> What is required
Each line from the one containing "You are a computer-use" to the end of the entries is to be repeated exactly, and no other line.

> Available data
>>

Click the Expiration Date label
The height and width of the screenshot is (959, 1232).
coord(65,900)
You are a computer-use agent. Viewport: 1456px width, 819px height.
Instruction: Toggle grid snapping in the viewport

<<

> Your solution
You are a computer-use agent. Viewport: 1456px width, 819px height.
Instruction: Toggle grid snapping in the viewport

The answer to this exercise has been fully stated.